Die durch das Finanzamt eingelegte Revision sieht der BFH als unbegründet an und hat sie entsprechend zurückgewiesen. Der BFH begründet dies damit, dass als Arbeitszeit auch jede vom Arbeitgeber zu den begünstigten Zeiten verlangte sonstige Tätigkeit oder Maßnahme zählt, die mit der eigentlichen Tätigkeit des Arbeitnehmers oder der Art und Weise ihrer Erbringung unmittelbar zusammenhängt. Als „versprochene Dienste“ im Sinne des § 611 Abs. 1 BGB sieht er auch die Fahrt an: „Insbesondere die Beteiligung an Reisen des Arbeitgebers, für die dieser auch das zu benutzende Verkehrsmittel bestimmt“. Der Entlastungsgrund liege typisierend allein durch die zu den jeweiligen Zeiten ausgeübte und als besonders belastend erachtete Tätigkeit vor.
Auswirkungen
Das Urteil des BFH ist zu begrüßen, da das Gericht klar entschieden hat, dass auch die betreffenden Zuschläge zu weniger belastenden – passiven – Reisezeiten steuerfrei sind. Zudem ist das Urteil generell von Relevanz bei Arbeitnehmern mit Reisetätigkeit und betrifft nicht nur den Profisport. Da die arbeitszeitrechtliche Unterscheidung, die bei der Höchstarbeitszeit von zehn Stunden (§ 3 Satz 2 ArbZG) zu beachten ist, ohne Belang ist, kann auch eine über diese Grenze zulässigerweise hinausgehende Tätigkeit in Form einer Anreise mit öffentlichen Verkehrsmitteln (soweit dieses Verkehrsmittel vom Arbeitgeber für die Reisezeit zum Auswärtstermin bestimmt wurde) mit einem zusätzlich zum hierauf entfallenden Grundlohn gezahlten steuerfreien Zuschlag vergütet werden. Unklar bleibt nach der Rechtsprechung, welche Vorgaben genau zu erfüllen sind, insbesondere ob der Arbeitgeber auch die konkrete Reiseverbindung vorgeben muss, damit die Voraussetzungen für die Steuerbefreiung vorliegen. Vorsorglich sollten entsprechende Einschränkungen dokumentiert und/oder eine entsprechende Regelung im Arbeitsvertrag aufgenommen werden.

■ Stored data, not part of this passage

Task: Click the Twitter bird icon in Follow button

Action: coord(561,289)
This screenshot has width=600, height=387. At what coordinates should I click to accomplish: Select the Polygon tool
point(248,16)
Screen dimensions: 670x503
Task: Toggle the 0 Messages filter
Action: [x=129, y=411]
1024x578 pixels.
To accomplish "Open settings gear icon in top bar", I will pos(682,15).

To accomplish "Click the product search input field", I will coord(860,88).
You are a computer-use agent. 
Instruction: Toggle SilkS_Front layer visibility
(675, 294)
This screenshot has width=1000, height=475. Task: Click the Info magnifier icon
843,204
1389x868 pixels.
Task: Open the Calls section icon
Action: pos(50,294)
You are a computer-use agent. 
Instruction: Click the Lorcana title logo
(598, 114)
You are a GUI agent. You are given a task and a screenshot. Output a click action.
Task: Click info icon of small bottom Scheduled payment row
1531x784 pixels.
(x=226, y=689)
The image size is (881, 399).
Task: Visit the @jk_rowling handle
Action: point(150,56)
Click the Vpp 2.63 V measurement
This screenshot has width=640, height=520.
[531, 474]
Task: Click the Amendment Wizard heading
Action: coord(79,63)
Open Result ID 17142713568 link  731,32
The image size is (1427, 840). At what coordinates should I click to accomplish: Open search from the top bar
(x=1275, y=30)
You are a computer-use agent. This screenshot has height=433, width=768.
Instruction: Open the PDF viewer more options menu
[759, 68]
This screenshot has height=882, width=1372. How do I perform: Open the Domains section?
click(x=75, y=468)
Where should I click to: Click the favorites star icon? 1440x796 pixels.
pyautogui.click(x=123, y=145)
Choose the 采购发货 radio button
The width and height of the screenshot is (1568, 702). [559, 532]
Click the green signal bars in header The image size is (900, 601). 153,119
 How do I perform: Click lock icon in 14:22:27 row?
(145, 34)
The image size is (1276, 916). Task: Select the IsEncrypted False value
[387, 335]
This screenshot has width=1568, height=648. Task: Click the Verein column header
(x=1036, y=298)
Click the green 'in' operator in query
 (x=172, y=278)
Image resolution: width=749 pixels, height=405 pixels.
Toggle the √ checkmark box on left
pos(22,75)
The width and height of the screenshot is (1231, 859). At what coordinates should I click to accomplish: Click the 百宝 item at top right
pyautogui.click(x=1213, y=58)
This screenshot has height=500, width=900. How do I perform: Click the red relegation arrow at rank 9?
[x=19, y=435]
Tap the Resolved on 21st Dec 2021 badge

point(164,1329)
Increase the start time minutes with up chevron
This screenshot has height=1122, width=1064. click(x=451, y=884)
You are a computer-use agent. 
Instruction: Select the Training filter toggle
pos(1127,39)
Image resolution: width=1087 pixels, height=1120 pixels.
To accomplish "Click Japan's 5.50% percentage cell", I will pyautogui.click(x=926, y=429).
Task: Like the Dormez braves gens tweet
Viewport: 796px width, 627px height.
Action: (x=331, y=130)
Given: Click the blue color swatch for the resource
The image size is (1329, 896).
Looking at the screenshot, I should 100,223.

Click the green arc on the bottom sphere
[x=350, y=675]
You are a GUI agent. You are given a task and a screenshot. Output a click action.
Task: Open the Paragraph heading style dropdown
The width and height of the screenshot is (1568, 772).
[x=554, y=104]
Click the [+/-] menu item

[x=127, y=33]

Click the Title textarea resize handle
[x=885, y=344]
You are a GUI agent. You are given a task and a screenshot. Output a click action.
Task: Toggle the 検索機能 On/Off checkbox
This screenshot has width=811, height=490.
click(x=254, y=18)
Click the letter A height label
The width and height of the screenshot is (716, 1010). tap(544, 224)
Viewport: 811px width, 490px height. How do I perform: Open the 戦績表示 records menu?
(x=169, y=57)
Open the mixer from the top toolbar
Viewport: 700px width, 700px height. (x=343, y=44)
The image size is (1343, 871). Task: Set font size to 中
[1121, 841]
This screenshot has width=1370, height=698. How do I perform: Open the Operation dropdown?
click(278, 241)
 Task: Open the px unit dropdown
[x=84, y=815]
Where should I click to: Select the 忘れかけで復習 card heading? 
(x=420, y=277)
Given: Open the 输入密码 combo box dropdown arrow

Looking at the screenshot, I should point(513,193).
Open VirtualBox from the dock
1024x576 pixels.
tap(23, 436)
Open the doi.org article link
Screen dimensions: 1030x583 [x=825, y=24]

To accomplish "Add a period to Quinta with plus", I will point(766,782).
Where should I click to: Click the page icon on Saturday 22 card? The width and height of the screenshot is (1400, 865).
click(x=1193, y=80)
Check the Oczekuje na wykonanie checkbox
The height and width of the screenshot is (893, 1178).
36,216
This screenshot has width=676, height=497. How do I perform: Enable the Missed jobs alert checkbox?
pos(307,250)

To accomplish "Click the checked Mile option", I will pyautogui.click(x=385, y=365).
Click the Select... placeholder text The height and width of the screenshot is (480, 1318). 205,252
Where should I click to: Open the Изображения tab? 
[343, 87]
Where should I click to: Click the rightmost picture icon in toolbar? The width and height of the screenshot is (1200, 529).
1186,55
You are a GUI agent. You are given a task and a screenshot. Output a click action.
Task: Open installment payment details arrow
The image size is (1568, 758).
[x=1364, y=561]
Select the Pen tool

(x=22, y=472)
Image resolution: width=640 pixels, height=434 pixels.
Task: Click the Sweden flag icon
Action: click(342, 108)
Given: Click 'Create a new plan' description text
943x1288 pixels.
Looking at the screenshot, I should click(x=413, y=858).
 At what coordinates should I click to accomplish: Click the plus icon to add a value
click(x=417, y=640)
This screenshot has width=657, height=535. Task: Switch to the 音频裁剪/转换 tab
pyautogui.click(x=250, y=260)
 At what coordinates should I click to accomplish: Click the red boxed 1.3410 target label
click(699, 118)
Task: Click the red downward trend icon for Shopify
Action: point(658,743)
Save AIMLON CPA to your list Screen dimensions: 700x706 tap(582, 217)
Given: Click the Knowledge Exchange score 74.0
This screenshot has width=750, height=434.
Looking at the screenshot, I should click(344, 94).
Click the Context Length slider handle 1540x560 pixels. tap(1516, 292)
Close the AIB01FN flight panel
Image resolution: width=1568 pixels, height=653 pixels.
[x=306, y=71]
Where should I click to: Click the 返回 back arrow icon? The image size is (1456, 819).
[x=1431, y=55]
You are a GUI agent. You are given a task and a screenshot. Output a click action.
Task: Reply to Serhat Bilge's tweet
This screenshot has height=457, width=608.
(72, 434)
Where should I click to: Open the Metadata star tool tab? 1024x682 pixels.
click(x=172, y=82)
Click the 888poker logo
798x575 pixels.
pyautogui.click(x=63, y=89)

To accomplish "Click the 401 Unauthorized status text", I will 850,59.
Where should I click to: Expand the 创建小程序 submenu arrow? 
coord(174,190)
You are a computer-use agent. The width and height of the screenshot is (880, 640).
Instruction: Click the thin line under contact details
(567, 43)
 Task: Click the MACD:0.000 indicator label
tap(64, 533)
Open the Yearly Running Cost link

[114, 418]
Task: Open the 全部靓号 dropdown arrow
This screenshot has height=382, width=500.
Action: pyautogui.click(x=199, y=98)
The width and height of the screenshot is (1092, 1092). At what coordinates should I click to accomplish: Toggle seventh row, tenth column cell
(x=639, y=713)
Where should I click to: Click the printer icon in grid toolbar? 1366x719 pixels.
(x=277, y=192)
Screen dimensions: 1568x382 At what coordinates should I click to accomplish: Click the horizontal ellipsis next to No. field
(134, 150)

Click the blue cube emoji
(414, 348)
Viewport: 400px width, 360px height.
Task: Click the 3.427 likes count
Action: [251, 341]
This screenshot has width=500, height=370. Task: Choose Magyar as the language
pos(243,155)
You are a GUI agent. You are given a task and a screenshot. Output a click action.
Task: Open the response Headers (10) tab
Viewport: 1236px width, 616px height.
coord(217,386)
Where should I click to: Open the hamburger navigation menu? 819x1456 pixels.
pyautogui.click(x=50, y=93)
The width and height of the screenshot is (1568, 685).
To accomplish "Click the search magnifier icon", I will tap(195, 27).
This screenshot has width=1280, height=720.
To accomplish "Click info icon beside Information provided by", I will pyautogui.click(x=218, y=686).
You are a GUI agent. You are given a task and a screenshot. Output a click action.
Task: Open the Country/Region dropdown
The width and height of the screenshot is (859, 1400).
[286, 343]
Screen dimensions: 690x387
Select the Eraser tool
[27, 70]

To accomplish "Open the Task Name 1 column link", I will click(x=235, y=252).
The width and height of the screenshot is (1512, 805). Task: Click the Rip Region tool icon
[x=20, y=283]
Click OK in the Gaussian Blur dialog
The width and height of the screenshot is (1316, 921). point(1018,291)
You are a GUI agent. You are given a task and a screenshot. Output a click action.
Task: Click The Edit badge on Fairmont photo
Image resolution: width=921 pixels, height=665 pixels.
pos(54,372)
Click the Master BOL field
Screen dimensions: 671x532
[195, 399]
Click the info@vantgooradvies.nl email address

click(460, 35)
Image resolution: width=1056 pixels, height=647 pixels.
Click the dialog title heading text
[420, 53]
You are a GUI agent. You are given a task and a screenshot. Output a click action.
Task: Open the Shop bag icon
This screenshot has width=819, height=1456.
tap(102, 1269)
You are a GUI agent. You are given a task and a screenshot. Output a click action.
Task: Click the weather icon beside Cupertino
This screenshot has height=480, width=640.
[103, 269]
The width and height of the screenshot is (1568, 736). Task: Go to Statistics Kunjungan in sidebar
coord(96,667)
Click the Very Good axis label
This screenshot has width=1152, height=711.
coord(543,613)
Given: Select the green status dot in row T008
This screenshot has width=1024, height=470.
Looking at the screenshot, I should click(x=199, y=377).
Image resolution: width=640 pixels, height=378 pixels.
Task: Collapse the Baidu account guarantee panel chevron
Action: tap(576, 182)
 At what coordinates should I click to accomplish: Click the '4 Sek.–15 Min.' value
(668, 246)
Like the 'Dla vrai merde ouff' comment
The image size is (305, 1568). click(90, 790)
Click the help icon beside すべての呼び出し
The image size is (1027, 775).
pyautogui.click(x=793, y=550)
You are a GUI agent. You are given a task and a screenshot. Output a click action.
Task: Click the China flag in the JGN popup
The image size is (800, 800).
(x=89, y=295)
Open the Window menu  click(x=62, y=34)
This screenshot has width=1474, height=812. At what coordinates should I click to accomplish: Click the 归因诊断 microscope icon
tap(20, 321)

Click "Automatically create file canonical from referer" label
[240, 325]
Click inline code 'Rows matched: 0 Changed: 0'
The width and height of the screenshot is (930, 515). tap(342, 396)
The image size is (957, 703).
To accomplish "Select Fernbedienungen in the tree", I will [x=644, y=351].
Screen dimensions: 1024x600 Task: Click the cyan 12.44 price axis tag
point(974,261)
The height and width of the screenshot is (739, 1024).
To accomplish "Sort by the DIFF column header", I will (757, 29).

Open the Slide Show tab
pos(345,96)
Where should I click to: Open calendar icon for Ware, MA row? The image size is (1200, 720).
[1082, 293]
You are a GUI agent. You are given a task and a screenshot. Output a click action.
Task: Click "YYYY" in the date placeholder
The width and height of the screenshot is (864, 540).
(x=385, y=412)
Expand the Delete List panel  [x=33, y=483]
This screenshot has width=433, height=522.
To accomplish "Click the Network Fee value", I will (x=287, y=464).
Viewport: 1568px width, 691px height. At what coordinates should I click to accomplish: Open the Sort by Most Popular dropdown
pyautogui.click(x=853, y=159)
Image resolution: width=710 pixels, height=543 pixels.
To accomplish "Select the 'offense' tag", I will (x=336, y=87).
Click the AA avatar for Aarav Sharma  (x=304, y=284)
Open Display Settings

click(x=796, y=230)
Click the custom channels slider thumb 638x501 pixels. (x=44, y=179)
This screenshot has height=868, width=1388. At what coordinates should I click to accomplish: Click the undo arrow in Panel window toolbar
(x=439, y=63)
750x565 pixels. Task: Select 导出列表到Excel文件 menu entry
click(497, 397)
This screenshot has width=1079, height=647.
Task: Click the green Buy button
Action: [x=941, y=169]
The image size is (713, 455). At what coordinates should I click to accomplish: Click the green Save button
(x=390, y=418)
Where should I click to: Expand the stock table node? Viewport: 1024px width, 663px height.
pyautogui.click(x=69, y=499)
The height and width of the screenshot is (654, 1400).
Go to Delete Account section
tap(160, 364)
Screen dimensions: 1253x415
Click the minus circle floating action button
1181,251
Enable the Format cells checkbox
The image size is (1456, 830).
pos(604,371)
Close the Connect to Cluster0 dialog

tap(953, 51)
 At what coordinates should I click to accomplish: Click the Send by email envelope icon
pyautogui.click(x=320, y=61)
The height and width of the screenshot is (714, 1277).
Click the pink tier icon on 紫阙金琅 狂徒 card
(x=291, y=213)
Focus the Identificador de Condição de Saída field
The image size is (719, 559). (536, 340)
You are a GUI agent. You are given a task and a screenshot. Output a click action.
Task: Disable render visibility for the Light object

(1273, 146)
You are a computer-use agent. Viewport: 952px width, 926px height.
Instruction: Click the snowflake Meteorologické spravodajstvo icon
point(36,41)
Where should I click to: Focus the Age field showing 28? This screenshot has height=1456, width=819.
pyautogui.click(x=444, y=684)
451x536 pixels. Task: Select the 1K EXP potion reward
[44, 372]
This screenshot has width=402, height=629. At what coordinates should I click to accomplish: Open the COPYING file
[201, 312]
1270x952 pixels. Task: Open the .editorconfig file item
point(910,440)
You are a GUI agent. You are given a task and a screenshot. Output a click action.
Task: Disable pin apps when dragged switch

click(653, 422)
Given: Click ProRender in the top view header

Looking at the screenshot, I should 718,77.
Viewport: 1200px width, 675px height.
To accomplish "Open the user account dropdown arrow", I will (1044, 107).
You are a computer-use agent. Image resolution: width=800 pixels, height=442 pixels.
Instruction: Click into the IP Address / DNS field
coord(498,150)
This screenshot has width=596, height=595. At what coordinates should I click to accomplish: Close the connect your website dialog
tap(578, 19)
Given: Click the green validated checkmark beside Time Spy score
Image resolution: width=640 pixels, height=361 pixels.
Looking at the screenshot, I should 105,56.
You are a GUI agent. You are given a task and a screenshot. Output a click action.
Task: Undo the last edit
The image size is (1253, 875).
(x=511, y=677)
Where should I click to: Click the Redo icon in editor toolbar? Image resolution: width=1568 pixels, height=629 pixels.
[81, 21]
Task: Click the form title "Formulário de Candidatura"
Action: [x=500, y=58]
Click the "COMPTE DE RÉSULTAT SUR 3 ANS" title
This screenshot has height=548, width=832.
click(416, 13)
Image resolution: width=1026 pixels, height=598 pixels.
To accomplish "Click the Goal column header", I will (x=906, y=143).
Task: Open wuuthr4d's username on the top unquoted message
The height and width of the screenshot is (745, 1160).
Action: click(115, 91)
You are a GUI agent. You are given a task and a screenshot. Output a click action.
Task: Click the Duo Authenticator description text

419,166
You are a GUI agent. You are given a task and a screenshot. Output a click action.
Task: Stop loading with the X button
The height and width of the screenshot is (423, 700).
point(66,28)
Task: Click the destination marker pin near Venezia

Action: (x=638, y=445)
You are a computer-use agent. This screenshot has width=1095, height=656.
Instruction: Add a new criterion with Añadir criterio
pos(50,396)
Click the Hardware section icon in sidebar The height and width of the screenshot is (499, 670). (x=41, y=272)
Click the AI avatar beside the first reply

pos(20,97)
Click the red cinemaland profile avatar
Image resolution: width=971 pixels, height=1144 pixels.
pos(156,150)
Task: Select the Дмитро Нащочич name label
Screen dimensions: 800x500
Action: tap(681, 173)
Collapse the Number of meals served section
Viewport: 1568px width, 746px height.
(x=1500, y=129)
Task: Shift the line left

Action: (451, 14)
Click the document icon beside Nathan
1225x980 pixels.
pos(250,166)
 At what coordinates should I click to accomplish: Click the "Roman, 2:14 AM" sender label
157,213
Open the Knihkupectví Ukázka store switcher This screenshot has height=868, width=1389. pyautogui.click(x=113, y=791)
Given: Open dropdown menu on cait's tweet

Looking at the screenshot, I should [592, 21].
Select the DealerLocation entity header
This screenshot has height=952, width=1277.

Die Zuschläge wurden politisch mit besonderen Belastungen in gering bezahlten Berufen (z.B. Polizisten, Krankenschwestern) begründet. Eine Inanspruchnahme bei gut bezahlten Profisportlern – die unzweifelhaft der Gesetzeslage entspricht – ist bereits in der Vergangenheit auf Kritik gestoßen. Eine weitere Beschränkung der Vergünstigung wäre daher in der aktuellen Lage gut vorstellbar, somit sollte die weitere Entwicklung der Gesetzgebung beachtet werden.